Migrations
by Sherry Williams
There is such a parallel between the Great Migration of African-Americans from the South and the great migration or the migration of birds. And so I deliberately started doing storytelling around just how those comparisons are very similar.
Birds migrate to find shelter and food and to find a mate or to have their next offspring. And that’s how blacks left the South, looking for a better place, looking for employment, looking for food, looking for refuge, looking for building our lives.
I’ve been using that as a narrative for probably about 15 years now. And it’s been one that is easily relatable for folks who would not believe that they would find bird watching or even looking at birds as something that would be exciting and fun. I’d say probably the biggest number of us in the group that I affectionately call the Afro Birders, we’ve reached up to 30 individuals.
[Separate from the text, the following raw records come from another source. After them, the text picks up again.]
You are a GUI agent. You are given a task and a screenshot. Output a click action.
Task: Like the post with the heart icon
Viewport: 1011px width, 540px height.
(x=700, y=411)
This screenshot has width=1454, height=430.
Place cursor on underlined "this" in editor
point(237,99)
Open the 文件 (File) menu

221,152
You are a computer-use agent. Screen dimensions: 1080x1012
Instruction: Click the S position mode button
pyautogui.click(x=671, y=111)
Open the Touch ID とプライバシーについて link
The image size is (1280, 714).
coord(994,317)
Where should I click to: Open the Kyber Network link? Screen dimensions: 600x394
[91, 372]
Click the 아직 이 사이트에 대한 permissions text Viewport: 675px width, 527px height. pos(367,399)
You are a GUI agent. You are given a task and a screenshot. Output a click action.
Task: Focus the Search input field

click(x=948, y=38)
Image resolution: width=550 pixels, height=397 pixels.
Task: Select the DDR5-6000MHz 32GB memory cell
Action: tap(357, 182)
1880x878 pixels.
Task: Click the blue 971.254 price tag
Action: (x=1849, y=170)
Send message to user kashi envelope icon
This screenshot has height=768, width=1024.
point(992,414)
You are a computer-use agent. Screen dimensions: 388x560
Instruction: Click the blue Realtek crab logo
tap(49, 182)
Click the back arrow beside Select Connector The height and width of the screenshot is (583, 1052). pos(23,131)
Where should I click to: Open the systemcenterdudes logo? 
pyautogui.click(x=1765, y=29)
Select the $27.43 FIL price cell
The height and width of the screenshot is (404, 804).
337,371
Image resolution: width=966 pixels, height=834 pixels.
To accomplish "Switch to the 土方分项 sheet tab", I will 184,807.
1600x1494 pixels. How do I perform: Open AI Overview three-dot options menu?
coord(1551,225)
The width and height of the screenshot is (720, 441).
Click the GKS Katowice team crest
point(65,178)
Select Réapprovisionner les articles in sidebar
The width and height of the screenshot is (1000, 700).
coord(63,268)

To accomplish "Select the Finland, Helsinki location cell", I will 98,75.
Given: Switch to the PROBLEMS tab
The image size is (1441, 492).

I was in a really bad car accident in July, 2016. I broke my ankle, my tibia and my fibula. I was in a wheelchair for almost six months. I lost some valuable time in terms of not being able to enjoy the outdoors, but I’m alive and well, and I have a greater appreciation for those things that have always been important to me. And that is looking at nature.
Mmhmm. Yeah. I couldn’t wait to get outside. Oh my God. I was in the house for a while. So, that is a clear way to share with people how they can relate to their own history and culture, especially those who migrated from the South or had family members that related to the South and how they can see the parallels of that with the migration of birds.